With hints of passion fruit, melon, and citrus, this wine beckons you to kick back and find a perfect porch swing.


Caramelized Onion Huckleberry Topping:
– 4 tablespoons butter
– 3 medium yellow onions cut in 1/4 inch slices
– 5 teaspoons huckleberry syrup
– 1/4 teaspoon sea salt

Honey Huckleberry Glaze:
– 4 tablespoons honey
– 6 teaspoons huckleberry syrup

-1 1/2 pounds Angus Ground Beef, 80% lean
– 1/2 pound ground Bison
-3 medium shallots, minced
-3 cloves garlic, minced
-3 teaspoons fresh ground pepper
-3 teaspoons sea salt
-4 teaspoons Teriyaki sauce
-4 teaspoons Worcestershire sauce
-8 teaspoons huckleberry syrup

-7 ounces goat’s cheese
-6 high-quality hamburger buns
-12 leaves of rainbow Swiss chard




Preheat a gas grill to low heat.

To assemble the caramelized onion topping melt 4 tablespoons of butter over low heat in a medium sauté pan. Slice 3 yellow onions in 1/4 inch slices and add to sauce pan. Continue cooking over low heat until the onions are caramelized (approximately 45 minutes). Once the onions are caramelized drain the excess butter into a small bowl and set aside. In another small bowl combine the caramelized onions with 5 teaspoons of huckleberry syrup, 1/4 teaspoon sea salt and stir. Cover with plastic wrap and set aside.

To assemble the glaze, combine 4 tablespoons of honey with 6 teaspoons of huckleberry syrup and whisk together. Cover with plastic wrap and set aside.

Raise the grill heat to medium-high heat.
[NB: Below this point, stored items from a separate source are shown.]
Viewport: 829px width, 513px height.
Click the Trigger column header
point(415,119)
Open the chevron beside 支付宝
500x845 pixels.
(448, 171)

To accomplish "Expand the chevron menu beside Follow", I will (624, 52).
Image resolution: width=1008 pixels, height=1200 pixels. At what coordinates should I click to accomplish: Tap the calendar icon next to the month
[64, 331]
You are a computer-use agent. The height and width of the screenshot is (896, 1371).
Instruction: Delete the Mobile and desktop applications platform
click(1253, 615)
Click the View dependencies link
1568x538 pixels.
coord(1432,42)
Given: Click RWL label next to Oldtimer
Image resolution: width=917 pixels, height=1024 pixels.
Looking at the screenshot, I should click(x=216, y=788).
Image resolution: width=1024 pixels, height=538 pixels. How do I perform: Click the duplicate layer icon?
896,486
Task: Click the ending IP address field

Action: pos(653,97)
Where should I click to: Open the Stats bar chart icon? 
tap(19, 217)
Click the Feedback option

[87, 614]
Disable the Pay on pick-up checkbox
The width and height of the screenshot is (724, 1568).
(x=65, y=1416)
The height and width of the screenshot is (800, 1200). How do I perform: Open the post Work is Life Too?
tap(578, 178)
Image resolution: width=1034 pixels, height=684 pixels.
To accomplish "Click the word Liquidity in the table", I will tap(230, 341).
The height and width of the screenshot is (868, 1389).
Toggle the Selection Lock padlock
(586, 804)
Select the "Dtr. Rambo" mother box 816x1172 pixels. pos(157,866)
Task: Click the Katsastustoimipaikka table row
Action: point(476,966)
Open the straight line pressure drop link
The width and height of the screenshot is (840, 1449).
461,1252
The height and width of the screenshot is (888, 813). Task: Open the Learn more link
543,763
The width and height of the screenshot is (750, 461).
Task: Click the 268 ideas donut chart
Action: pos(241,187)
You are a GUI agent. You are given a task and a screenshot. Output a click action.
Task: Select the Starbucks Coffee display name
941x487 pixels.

To make the patties combine the Angus ground beef and the ground bison in a medium bowl. Add the minced shallots, minced garlic, fresh ground pepper, sea salt, Teriyaki sauce, Worcestershire sauce and Huckleberry syrup. Mix thoroughly and form into 6 patties.

When the grill is ready, brush the rack with the excess butter from the caramelized onions and place the patties on the rack. Cook for 5 minutes and flip the patties. After flipping the patties brush the top side with the honey huckleberry glaze and cover the grill. Place the caramelized onion topping and goat’s cheese on the patties during the last 3 minutes of grilling. Place the buns cut side down on the outer edge of the rack and lightly toast during the last 2 minutes of grilling.

To assemble the burger place two rainbow Swiss chard leaves on each bun bottom. Place one cheese and onion topping covered patty on each bun bottom. Add the bun tops and serve.